E. Smith1, K. Johnston2

1Cavan and Monaghan Education and Training Board (IRELAND)
2Trinity College Dublin (IRELAND)
M-learning, or mobile learning, is a phenomenon linked to the application of mobile digital touch screen devices in the educational sphere. Currently portable tablet PC devices provide one means of the realisation of mobile learning in the educational context. Schools which adopt tablet PC’s as a tool for both instruction and learning are not only responding to the portable touch screen revolution but are aiming to provide their students and teachers with a new innovative experience of education which may be more closely aligned with their personal and social uses of technology. However, incorporating such a device into the daily eco-system of a school comes with its challenges as well as its potential benefits and limitations.

This case study focuses on the teacher and student experiences of using a tablet PC (in this case the iPad) as an educational tool in an Irish post-primary school. In total there were one hundred and eleven participants comprising sixteen teachers and ninety four students. The research data was collected by means of teacher and student questionnaires, teacher and student interviews, as well as a number of classroom observations. Key areas of interest from a teaching and learning perspective were: perceived benefits and limitations arising from the adoption of these devices, experiences in respect of student-teacher relationships, as well as classroom management, logistical and IT related issues.

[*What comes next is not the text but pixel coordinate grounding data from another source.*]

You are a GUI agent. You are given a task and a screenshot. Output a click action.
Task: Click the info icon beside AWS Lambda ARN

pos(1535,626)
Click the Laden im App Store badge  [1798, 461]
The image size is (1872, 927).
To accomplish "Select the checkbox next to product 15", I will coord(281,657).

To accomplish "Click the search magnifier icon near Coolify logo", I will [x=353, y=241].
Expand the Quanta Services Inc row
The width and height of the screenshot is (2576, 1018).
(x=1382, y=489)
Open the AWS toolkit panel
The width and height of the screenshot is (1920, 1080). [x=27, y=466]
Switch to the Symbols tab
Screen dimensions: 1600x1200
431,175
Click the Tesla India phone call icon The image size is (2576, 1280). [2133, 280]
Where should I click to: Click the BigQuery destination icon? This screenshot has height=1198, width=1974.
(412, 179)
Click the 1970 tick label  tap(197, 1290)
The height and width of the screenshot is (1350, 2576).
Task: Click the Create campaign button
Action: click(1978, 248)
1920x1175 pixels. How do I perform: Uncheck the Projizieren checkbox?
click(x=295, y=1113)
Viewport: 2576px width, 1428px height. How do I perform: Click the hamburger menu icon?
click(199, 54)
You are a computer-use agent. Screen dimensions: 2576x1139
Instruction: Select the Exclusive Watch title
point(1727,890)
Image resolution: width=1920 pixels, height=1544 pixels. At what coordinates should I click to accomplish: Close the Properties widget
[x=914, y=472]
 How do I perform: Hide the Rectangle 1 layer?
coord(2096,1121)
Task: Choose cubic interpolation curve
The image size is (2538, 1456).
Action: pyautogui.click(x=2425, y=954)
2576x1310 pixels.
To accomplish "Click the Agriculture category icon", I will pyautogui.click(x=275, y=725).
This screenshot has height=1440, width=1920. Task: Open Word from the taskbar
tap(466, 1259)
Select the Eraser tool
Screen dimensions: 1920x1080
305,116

The findings indicate the positivity of participants (both teachers and students) based on the benefits perceived as accruing from the adoption of these devices. From the teacher perspective the main benefits experienced were in respect of personal productivity and efficiency of planning and resource management. Student positivity was based on the provision of easy and always on access to the Internet with related perceived benefits in respect of more varied and more interesting approaches to learning encompassing project work, use of educational apps, games and websites as well as more learner centered activities such as the creation of presentations and digital media content. Enhanced teacher-student communication via an increased variety of modes was viewed by some as having a positive effect on the teacher-student relationship. However this relationship was viewed as subject to compromise due to the ready availability of distractions from school work particularly in the form of social network notifications. Overcoming the potential for distraction was viewed as a challenge by both teachers and students, with teachers experiencing this as the modern incarnation of classroom management issues. A lack of resources and limited funding for ancillary hardware and equipment was cited as being a significant implementation issue for some teachers.

Overall this case study reflects the perceived benefits and challenges of adopting iPads in the school context and provides some evidence that the device can facilitate changes in teacher and student practices albeit in the context of existing norms and priorities within the wider national system of education. The findings and related recommendations provide a small-scale evidence base to inform the perspectives of both policy makers and practitioners alike.